1

I'm having a problem sorting a numpy array that has numbers as strings. I need to keep these as strings because there are other words after the integers.

It's sorting negative numbers in reverse order:

>>> import numpy as np
>>> a = np.array(["3", "-2", "-1", "0", "2"])
>>> a.sort()
>>> a
array(['-1', '-2', '0', '2', '3'], dtype='|S2')

I would have expected the output to be:

array(['-2', '-1', '0', '2', '3'], dtype='|S2')

Any suggestions?

3
  • 1
    So you are keeping two types of data in a single string? Doesn't seem particularly suited to numpy. Commented Oct 3, 2011 at 18:05
  • "I need to keep these as strings because there are other words after the integers". So you have a string like "76 trombones", and you want to treat it like the number 76 followed by the word "trombones"? Then do that.
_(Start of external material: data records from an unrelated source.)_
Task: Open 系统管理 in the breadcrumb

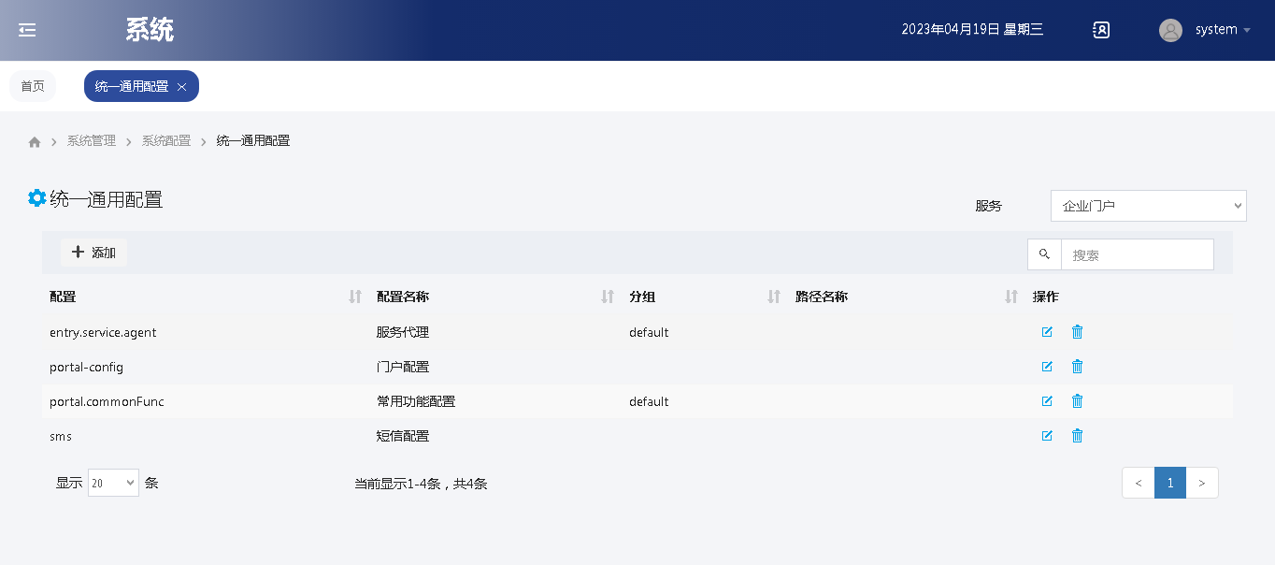Action: (92, 141)
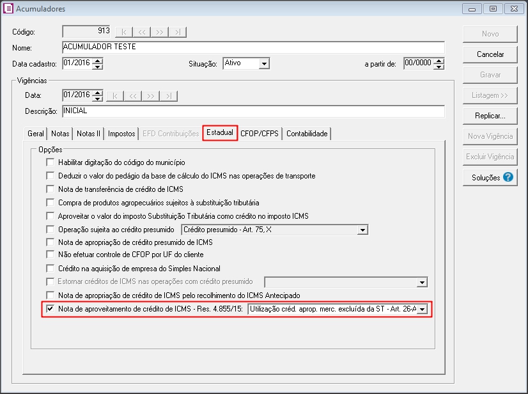Enable 'Habilitar digitação do código do município'

point(50,163)
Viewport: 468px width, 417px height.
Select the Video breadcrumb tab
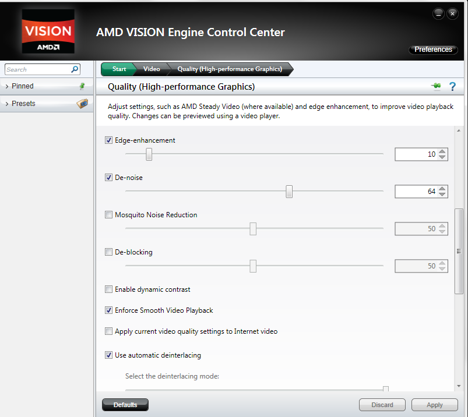pos(152,69)
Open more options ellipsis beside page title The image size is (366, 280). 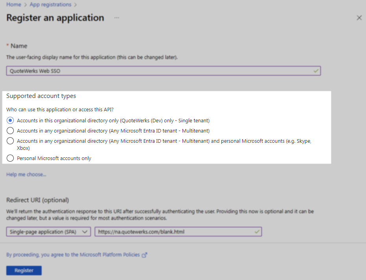click(116, 18)
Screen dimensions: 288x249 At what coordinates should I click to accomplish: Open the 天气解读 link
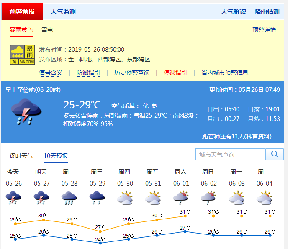(x=234, y=12)
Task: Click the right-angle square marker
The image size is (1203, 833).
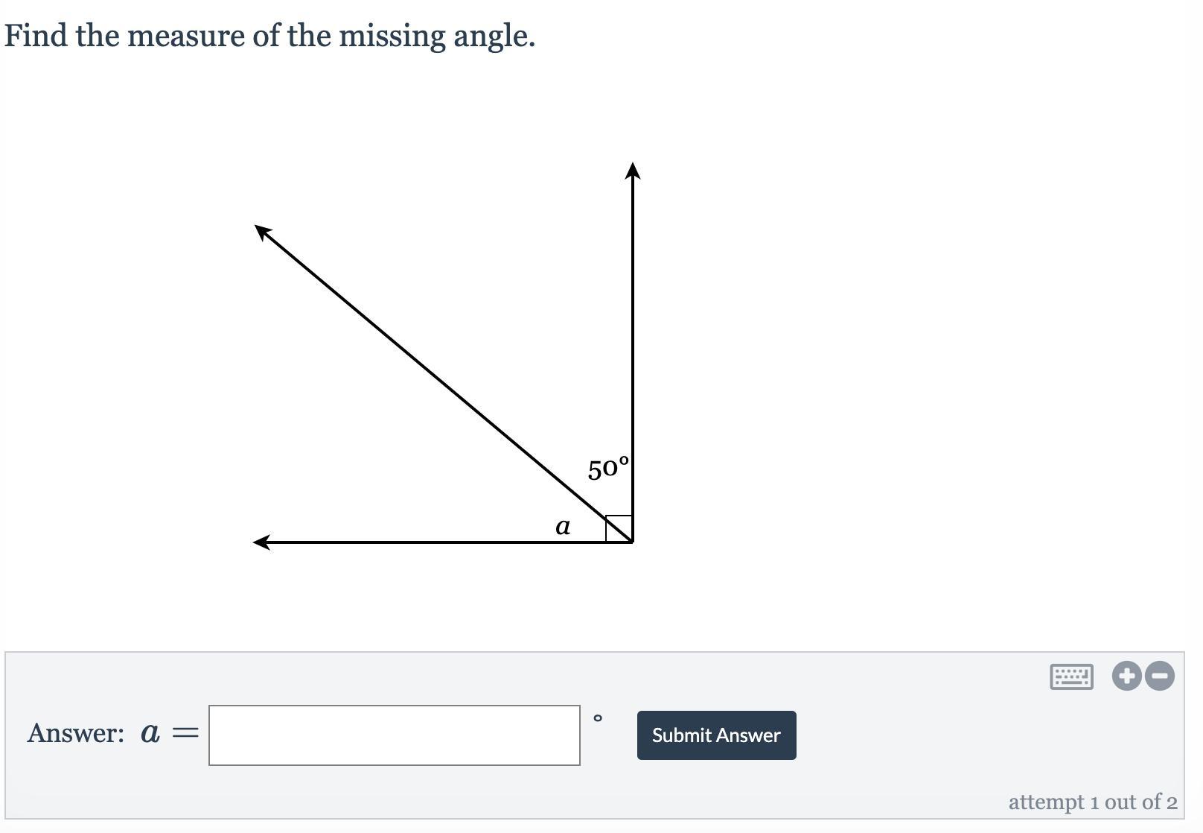Action: pyautogui.click(x=619, y=528)
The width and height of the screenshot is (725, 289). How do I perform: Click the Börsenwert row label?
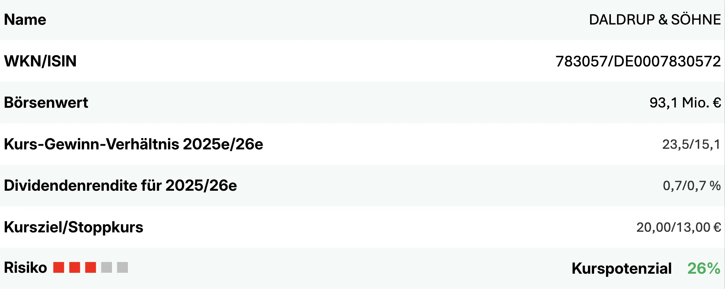pyautogui.click(x=46, y=103)
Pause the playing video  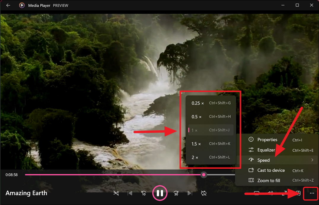[160, 193]
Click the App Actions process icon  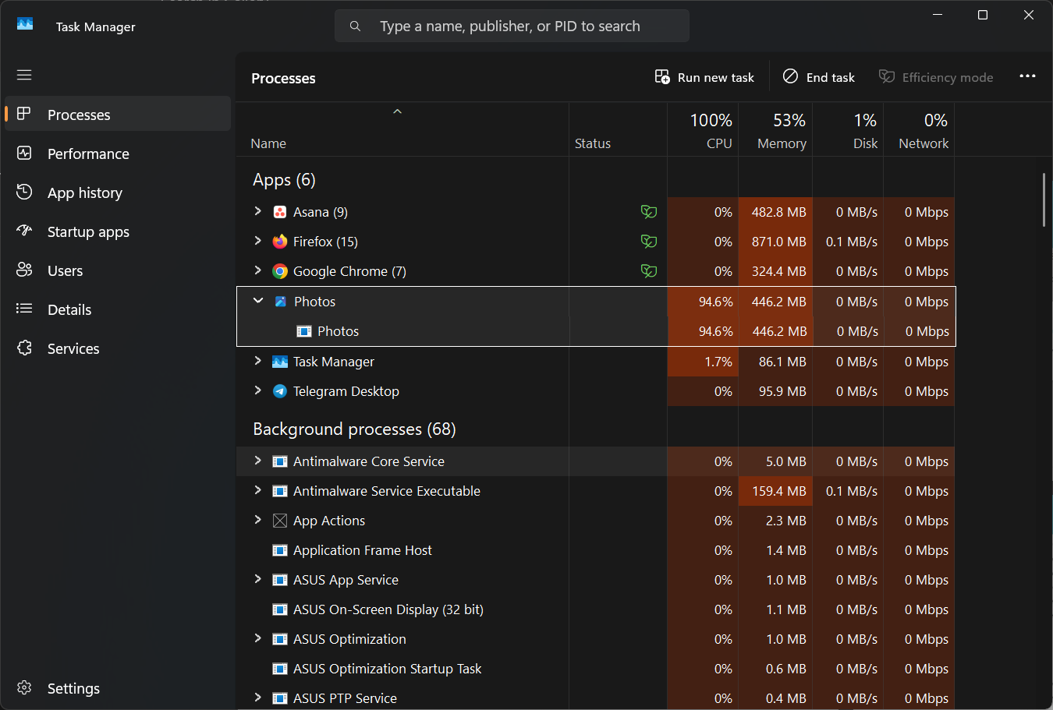[280, 521]
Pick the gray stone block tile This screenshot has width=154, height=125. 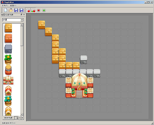coord(8,49)
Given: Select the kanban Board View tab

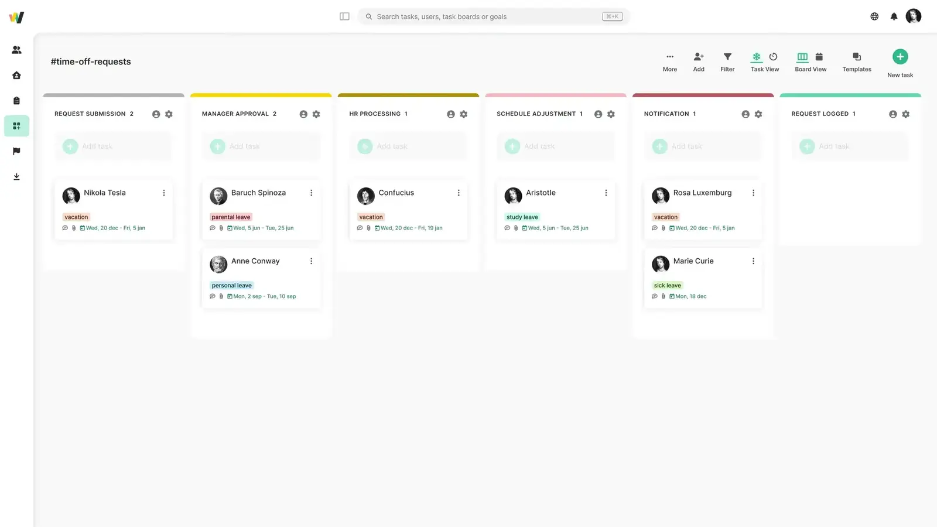Looking at the screenshot, I should [802, 57].
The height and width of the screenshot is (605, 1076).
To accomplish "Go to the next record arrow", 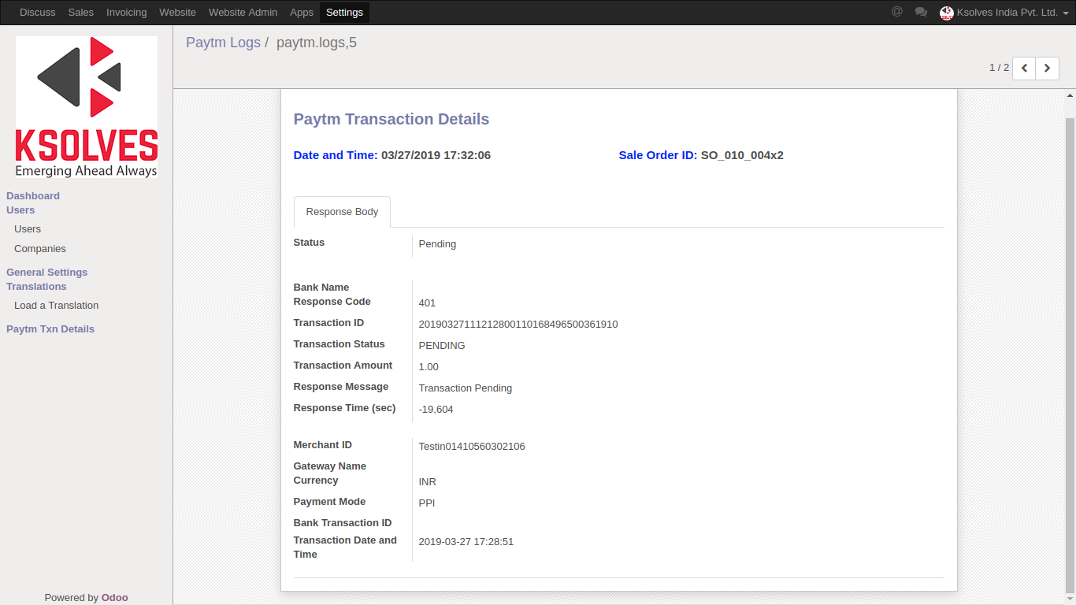I will [x=1047, y=69].
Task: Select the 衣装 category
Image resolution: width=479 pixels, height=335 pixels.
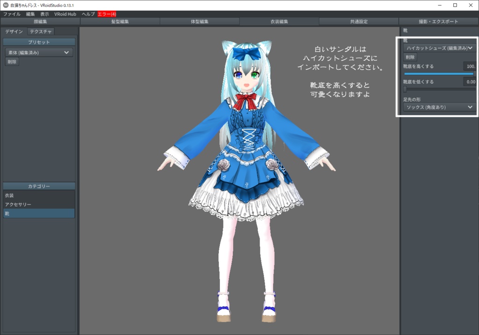Action: click(x=39, y=195)
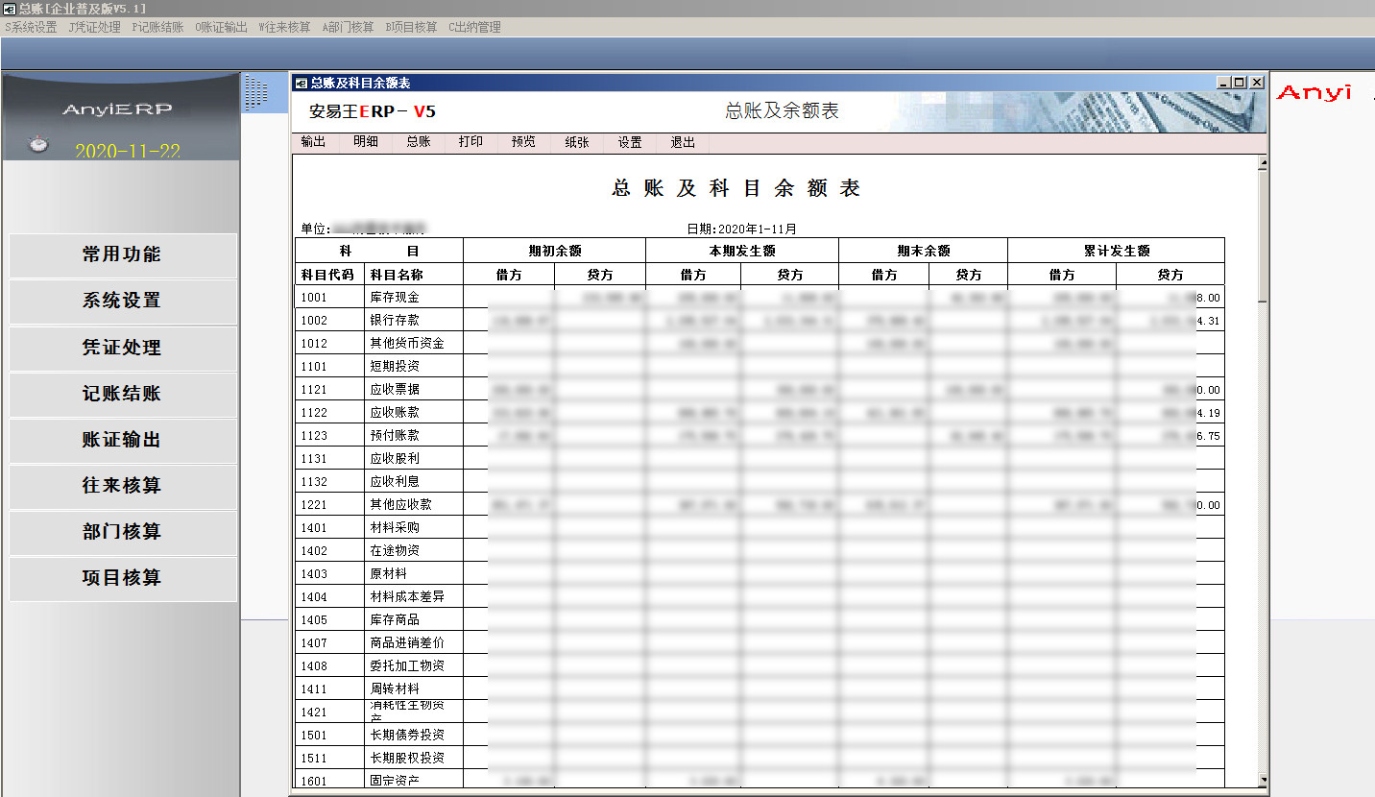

Parse the strings and create 2-tuples of (number, rest of string). Commented Oct 4, 2011 at 0:11
  • No, it's not well-behaved. Sometimes it's a number and string, sometimes it's just a string. The "natural sorting" approach works. Commented Oct 4, 2011 at 0:33

2 Answers 2

6

You could use natural sorting:

import numpy as np
import re

def atoi(text):
    try:
        return int(text)
    except ValueError:
        return text

def natural_keys(text):
    '''
    alist.sort(key=natural_keys) sorts in human order
    http://nedbatchelder.com/blog/200712/human_sorting.html
    '''    
    return [ atoi(c) for c in re.split('([-]?\d+)', text) ]

a = np.array(["3", "-2", "-1", "0", "2", "word"])
print(sorted(a,key=natural_keys))
# ['-2', '-1', '0', '2', '3', 'word']

a = np.array(["3", "-2", "-1", "0", "2", "word", "-1 word", "-2 up"])
print(sorted(a,key=natural_keys))
# ['-2', '-2 up', '-1', '-1 word', '0', '2', '3', 'word']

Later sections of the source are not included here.